A Practical TDD Workflow with AI

Here’s how this process typically unfolds:

1. Define test descriptions: Write descriptive test cases outlining all requirements and edge cases
2. Implement a seed test: Write one complete test to establish patterns and conventions
3. Generate remaining tests: Have AI complete the remaining test implementations
4. Review and refine: Verify the generated tests actually validate what matters
5. Generate implementation code: With clear requirements established, let AI generate the component / production code
6. Test and iterate: Run tests, fix failures, and refine both tests and implementation

This workflow creates a virtuous cycle where each step provides more context for the next, making the AI increasingly accurate with each iteration.

Here’s an example of the first step, where I write only the descriptions. It helps to think through how your code should work first.

describe('PasswordStrengthMeter', () => {
    it.todo('allows a user to submit a password that meets all criteria')

    describe('when the password does not meet the required length', () => {
        it.todo('the Submit button is disabled')

        it.todo(
            'displays the error "Too weak: Password must be at least 8 characters" for passwords shorter than 8 characters'
        )
    })

    describe('when the password does not include special characters', () => {
        it.todo('the Submit button is disabled')

        it.todo(
            'displays the error "Password needs to include special characters (ex. !@#$%)" for passwords with at least 8 characters but no special chars'
        )
    })
})

At this stage, you’re only writing test descriptions—no implementation code yet. Next, implement the first test to seed more information into the LLM’s context:

  it('allows a user to submit a password that meets all criteria', () => {
    render(<PasswordStrengthMeter />);
    const input = screen.getByLabelText('Password');
    const submitButton = screen.getByRole('button', { name: /submit/i });

    // Enter a valid password
    fireEvent.change(input, { target: { value: 'StrongP@ss123' } });

    // Submit button should be enabled
    expect(submitButton).not.toBeDisabled();
  });

You’ve now provided scaffolding and context, enabling the AI to fill in the remaining tests following your established pattern. For this part, I’m usually using something like Cursor or GitHub Copilot to generate the new code in my files. The LLM can work effectively because you’re being precise with your instructions and loading more information into its context.

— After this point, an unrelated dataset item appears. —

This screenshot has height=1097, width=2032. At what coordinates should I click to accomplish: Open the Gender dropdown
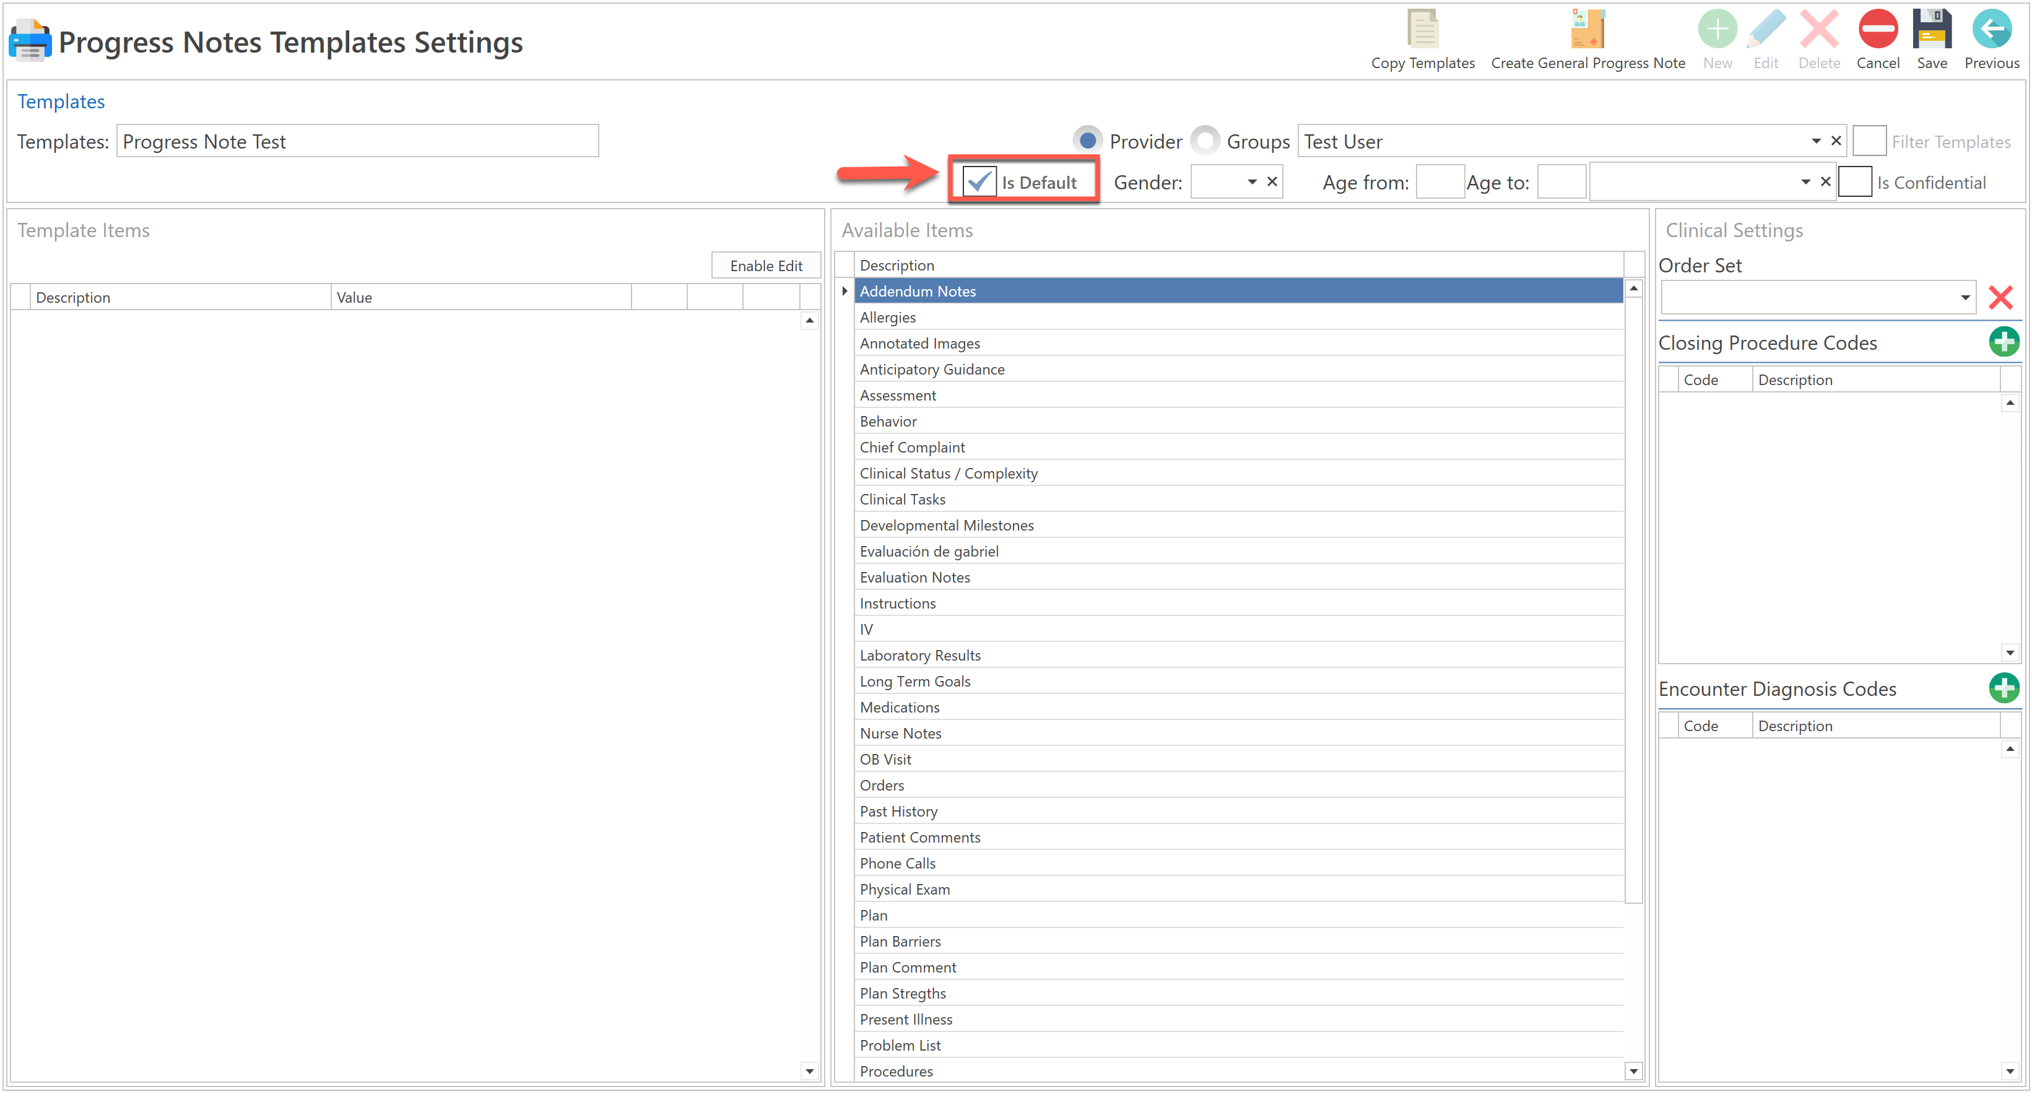coord(1251,182)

Once the tests are complete, you can leverage AI to generate the React component implementation. At this point, the AI has explicit requirements, and you have automated verification that the code works correctly - eliminating guesswork and reducing manual testing.

Benefits Beyond Better Code Generation

While improved code quality is an obvious benefit, this TDD-based approach offers additional advantages:

• Reduced context switching: By establishing a clear protocol, you spend less time explaining and re-explaining requirements to AI, and you can stay in your IDE if you’re using tools like Cursor, GitHub Copilot, or Amazon Q
• Team alignment: Tests provide a common language for both human and AI collaborators
• Maintainable AI interactions: The test suite serves as persistent documentation that can be reused across AI sessions

By adopting TDD as the framework for AI-assisted development, you’re not only writing better code and getting all the benefits of having tests — you’re establishing a powerful communication protocol between you and your AI tools. The tests you scaffold serve as clear specifications that you, product managers, and AI can all align on, dramatically reducing iterations and misunderstandings.

The goal isn’t to automate away development work, but to offload mechanical aspects so you can focus on the creative and architectural decisions that truly require human expertise. When you begin your next feature by writing tests first, then leveraging AI to implement the solution, you’ll experience a workflow that combines human creativity with AI efficiency—resulting in higher quality code delivered faster and with greater confidence.